[The problem] Look through the records below for the line with "You are a computer-use". Return that line and each one after it up to and including the line with "Given: Click the Auto Invitations bell icon", exactly.

[Data records]
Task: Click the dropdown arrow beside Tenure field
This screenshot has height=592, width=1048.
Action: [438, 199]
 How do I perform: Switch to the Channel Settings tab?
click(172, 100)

---

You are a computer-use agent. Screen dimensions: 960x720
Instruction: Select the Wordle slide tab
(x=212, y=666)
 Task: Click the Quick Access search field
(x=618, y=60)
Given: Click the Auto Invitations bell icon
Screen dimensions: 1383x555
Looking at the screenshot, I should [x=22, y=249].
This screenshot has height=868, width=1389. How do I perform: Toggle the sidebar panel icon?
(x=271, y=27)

[Solved problem]
You are a computer-use agent. Screen dimensions: 960x720
Instruction: Select the Wordle slide tab
(x=212, y=666)
 Task: Click the Quick Access search field
(x=618, y=60)
Given: Click the Auto Invitations bell icon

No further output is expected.